(Complete the following)
1. Print the passage of the article below on saving money in your twenties that falls between "If you're in" and "in no-holds-barred spending.", inclusive.
2. Proceed with the article below on saving money in your twenties, picking up after its final sentence.

[[ Text passage, beginning ]]

If you're in your 20's and you're feeling lost in the world of personal finance about what you should do, well this is a list of the top things to save for in your 20's. Trust us your future self will be thankful if you follow these tips.
12 min read
Your twenties are that time of your life when you are stepping out into the world and bursting onto the professional scene. You are either fresh out of college and looking for a job or have just begun your career. Your first job is like your maiden brush with self-earned money. It gives you a feeling of being on top of the world. For the first time in your life perhaps you start feeling so independent and liberated that you begin to indulge in no-holds-barred spending.
You also keep switching jobs in quick succession in the initial years with the hope of amassing money, sufficient to meet all your personal needs. For some years, this experience can be rewarding as it gives you a taste of newfound success. But as you grow older, you tend to slow down. And by the time, you are in your 40s, you already feel worn out. The enthusiasm of the initial years is gone and you are too overwhelmed with additional responsibilities.
This is when you turn to your savings, only to find you have nothing kept aside for the future. And the feeling of still having to slog relentlessly hard for an unknown number of years can get the better of most of you.

[[ Text passage, end ]]
[[ Dataset extract, beginning ]]

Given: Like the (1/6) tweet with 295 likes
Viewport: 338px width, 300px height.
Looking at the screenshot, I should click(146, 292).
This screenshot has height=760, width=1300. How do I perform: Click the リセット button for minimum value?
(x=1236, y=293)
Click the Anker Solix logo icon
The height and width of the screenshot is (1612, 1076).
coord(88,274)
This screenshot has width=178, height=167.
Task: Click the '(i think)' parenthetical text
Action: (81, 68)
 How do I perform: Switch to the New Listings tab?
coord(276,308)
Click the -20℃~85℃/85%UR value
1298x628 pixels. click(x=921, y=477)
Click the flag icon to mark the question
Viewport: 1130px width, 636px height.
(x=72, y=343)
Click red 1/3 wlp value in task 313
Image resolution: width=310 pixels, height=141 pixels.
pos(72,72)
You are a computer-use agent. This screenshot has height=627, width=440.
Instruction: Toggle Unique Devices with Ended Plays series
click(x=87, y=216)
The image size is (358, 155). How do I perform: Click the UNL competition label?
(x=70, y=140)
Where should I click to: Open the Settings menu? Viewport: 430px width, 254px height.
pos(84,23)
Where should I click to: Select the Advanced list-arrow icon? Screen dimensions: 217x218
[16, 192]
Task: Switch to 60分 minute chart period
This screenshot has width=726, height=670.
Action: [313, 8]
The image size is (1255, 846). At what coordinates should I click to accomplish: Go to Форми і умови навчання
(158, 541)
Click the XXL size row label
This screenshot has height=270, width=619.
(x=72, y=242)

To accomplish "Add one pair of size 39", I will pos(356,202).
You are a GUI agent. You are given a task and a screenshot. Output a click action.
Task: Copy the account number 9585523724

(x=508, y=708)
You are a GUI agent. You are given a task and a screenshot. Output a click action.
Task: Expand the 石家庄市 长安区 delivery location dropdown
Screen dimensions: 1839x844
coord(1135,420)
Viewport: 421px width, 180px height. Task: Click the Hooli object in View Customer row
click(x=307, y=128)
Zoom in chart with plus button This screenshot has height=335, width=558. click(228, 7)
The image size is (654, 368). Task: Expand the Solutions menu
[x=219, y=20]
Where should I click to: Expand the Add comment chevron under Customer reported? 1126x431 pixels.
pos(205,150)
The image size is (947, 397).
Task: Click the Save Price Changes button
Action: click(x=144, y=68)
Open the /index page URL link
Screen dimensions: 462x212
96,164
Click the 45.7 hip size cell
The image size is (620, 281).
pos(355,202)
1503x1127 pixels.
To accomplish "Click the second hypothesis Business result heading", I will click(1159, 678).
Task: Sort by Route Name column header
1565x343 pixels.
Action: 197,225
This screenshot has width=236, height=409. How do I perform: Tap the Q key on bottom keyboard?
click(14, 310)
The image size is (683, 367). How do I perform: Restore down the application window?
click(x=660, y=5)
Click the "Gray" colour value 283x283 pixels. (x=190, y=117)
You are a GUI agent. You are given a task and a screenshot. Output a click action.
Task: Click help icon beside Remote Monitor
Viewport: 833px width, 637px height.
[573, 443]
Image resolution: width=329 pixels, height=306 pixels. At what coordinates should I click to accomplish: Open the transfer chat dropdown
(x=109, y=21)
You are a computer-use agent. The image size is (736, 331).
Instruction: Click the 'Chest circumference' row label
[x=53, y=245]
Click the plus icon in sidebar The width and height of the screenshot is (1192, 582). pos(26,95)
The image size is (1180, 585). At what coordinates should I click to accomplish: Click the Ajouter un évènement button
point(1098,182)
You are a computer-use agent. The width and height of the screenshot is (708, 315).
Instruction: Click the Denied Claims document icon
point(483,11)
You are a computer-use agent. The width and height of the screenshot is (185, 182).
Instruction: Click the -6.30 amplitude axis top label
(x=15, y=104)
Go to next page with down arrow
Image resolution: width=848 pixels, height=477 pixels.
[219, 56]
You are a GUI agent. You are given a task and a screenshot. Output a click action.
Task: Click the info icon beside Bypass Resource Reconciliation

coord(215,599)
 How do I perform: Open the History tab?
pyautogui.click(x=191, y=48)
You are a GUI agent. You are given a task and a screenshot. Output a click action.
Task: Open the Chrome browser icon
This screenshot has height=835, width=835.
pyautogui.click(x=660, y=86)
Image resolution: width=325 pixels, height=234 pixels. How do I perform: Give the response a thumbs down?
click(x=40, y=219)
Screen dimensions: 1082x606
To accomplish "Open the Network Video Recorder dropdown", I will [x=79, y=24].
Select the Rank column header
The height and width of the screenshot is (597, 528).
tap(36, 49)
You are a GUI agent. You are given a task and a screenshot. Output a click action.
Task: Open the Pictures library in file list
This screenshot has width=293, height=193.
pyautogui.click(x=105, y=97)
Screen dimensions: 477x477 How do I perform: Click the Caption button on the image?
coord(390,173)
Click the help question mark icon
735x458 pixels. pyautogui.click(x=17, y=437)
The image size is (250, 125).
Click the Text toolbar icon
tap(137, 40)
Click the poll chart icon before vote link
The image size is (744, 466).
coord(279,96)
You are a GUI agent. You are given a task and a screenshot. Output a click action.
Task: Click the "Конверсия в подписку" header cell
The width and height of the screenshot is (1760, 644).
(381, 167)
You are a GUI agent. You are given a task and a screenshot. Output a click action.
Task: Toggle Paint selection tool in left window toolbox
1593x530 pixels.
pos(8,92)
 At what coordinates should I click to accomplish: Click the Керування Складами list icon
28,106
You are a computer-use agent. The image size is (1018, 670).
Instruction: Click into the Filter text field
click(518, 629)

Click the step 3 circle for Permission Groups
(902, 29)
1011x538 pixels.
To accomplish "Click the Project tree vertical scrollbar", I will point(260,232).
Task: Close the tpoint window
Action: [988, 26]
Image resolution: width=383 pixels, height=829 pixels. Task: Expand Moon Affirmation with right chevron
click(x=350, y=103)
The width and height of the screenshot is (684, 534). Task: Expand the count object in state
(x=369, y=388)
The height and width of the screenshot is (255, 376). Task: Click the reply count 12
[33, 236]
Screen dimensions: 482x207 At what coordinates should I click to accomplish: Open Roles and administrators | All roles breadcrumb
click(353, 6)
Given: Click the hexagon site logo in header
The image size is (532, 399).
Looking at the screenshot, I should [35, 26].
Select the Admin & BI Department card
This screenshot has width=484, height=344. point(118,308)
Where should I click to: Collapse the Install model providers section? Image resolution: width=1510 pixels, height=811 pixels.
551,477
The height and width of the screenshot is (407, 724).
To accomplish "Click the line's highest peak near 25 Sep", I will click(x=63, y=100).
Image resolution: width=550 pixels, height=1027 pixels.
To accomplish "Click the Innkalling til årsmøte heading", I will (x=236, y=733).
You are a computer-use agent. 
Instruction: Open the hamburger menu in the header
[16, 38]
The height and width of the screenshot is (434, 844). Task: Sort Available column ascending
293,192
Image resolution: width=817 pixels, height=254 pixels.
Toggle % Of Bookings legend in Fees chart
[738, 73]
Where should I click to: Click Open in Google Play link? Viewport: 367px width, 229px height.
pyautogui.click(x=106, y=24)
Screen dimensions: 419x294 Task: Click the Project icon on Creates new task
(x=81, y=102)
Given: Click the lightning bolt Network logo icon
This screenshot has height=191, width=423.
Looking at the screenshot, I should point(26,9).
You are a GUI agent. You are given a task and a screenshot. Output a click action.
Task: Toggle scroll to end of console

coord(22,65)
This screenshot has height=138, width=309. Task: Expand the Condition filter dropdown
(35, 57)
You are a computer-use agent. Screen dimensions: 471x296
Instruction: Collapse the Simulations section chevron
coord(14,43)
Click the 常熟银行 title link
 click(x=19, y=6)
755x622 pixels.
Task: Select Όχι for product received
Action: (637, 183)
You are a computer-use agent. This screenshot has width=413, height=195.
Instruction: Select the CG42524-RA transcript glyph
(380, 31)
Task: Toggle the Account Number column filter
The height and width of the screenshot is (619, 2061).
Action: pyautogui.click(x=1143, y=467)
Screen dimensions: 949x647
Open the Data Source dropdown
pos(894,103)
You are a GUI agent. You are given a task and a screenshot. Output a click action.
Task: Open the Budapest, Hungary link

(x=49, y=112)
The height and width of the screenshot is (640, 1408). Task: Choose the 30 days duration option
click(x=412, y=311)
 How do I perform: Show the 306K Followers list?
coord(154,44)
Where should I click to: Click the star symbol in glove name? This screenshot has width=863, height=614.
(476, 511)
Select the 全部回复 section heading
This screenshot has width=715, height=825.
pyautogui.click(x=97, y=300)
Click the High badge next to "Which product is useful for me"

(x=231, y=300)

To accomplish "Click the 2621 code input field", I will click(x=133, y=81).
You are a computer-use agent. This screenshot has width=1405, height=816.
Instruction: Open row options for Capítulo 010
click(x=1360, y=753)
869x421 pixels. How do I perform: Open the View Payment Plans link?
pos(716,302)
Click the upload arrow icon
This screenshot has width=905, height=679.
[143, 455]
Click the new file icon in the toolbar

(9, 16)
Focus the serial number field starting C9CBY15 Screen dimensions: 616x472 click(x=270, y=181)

[[ Dataset extract, end ]]

(Answers for the tasks)
1.
If you're in your 20's and you're feeling lost in the world of personal finance about what you should do, well this is a list of the top things to save for in your 20's. Trust us your future self will be thankful if you follow these tips.
12 min read
Your twenties are that time of your life when you are stepping out into the world and bursting onto the professional scene. You are either fresh out of college and looking for a job or have just begun your career. Your first job is like your maiden brush with self-earned money. It gives you a feeling of being on top of the world. For the first time in your life perhaps you start feeling so independent and liberated that you begin to indulge in no-holds-barred spending.

2.
To avoid such a turn of events, we advise you to make hay while the sun shines. Plan well and get into the habit of saving while you are starting out. This will help you head into the future with more confidence as you would have a fallback option in case something untoward happens. Also, your life will be much more organized, you can live more peacefully, sustainably and give others around you a life worth living for.
Thinking about retirement plans in your 20s can be quite challenging. But none of us know for how long our bodies will allow us to work. It is important to have enough savings set aside for retirement. And the earlier you start saving, the faster your money will grow. You can contribute to retirement savings plans like 401(K) if your company offers one. There are other options, too like IRAs, etc. You can explore them and contribute at least 10 to 15% of your income toward these retirement savings plans. You may also start investing in stocks, bonds, mutual funds, etc.
Acquiring new skill certifications in addition to your existing degrees can be significantly useful in the job market. So you can save a part of your monthly income to finance these skill-enhancing courses or certifications in the future to increase your professional viability. For example, a marketer can become Apple Search Ads certified, or Google Search Certified that adds layers of education towards your current and future roles. Reforge courses are another example of incredible educational certifications meant for career advancement.
We all love to nurture our hobbies and passions. But financial constraints can sometimes deter us from pursuing them later on. For example, you may be someone with an interest in photography. And you may have your eyes set on a camera that is too exorbitantly priced. Purchasing the accessory from your salary would mean a big dent in your monthly expenditure. But if you already have some money saved for this, you can go all out and have it added to your photography paraphernalia without a trace of guilt.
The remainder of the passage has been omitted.